By Cynthia Ramnarace
Being awakened by a crying newborn night after night takes a toll. But parents take comfort in knowing baby will eventually sleep through the night—and that they will, too.
But what about obstetricians, who spend their nights attending births? Have you wondered how your ob/gyn can deliver babies in the middle of the night and still see patients, perform surgery, and deliver more babies the next day, year after year?
Scheduling, obstetricians say, is the secret.
The average ob/gyn works just a few nights out of each month. Diep Nguyen, M.D., is 1 of 30 physicians at Kaiser Permanente Bellflower Medical Center in Bellflower, CA, and is on call four nights per month. Alice Hirata, M.D., one of eight physicians at Virginia Women’s Center in Richmond, VA, is on call every sixth night. Both doctors, who are also mothers, say this helps them balance work and family and still get rest.
“When I was in a smaller practice I was coming in every night,” Nguyen says. “I could be in the middle of dinner and someone would go into labor. But now, I stay at the hospital four or five nights a month. I prefer it this way. I’m not going to miss any deliveries. I’m right there.”
Ob/gyns say that although this means a woman in labor may not get her first-choice doctor, she will get one that is up to the task. When an obstetrician is on call, it’s for 24 hours at most. That might seem like a long time, but during their residencies most ob/gyns endured much longer hours. “The idea was that getting used to working under those sleepless conditions would prepare you for practice,” says Camilo Gonima, M.D., an ob/gyn at Institute for Women’s Health in San Antonio, TX.
Every doctor has techniques for getting through those 24-hour shifts. Gomila tries to get some extra sleep the night before, and he admits to keeping Dr. Pepper and fresh pots of coffee handy. The hospital’s sleep rooms also help, letting him grab some shut-eye as he waits for laboring women to be ready to deliver. “And I know that if I couldn’t take care of a patient, I could ask one of my partners to cover for me,” Gomila says. “Our first priority is always safety.”
So how do the solo practitioners manage? “I am quite often up in the middle of the night,” says Katherine L. Williams, M.D., of Women’s Health and Wellness in Covington, LA, who delivers five to six babies each week. “You learn to live with it and get sleep while you can.” On weekends, Williams rotates with other ob/gyns at her hospital so she can get time with her family.
When a doctor lives close to the hospital, she’ll often wait at home until a mother is close to or at full dilation.
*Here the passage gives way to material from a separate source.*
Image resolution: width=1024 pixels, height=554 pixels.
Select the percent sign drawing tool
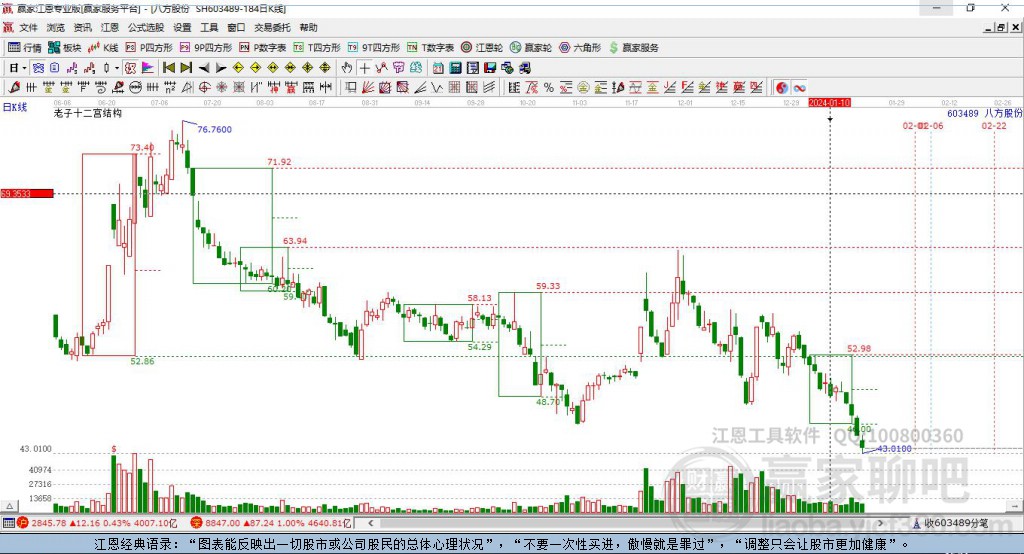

But laboring moms needn’t worry. “Nurses do not hesitate to call [doctors],” Gomila says. “If there is any concern about the baby’s or the mother’s well-being, I will come in to assess the situation immediately.” Many doctors can also keep track of patients directly by -monitoring fetal heart rhythms with their office computers or PDAs.
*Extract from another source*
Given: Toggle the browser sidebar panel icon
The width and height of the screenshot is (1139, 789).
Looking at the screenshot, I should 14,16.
A mother’s pain-management decisions also factor into her ob/gyn’s schedule. If labor is progressing normally and a woman has an epidural, most physicians won’t arrive until she is ready to push. But women who’ve declined pain medication can’t wait to start pushing, so the doctor might arrive a little earlier or remain at the hospital so she can be there if labor progresses quickly.
And deliveries are just one part of an ob/gyn’s daily work. Their myriad duties also include examinations in the office, scheduled surgeries, visiting new mothers, and caring for patients who’ve had miscarriages. The schedule is hectic, but the exhilarating nature of the job makes the juggling -worthwhile, Hirata says. “Most of us in obstetrics realize that this is a 24/7 business,” she says. “We are energized by the uniqueness and the excitement of that moment.”
Cynthia Ramnarace was very happy that her own obstetrician was the one on call for her daughter Mira’s Fourth of July birth. She writes about women’s and children’s health from her homebase in Rockaway Beach, NY.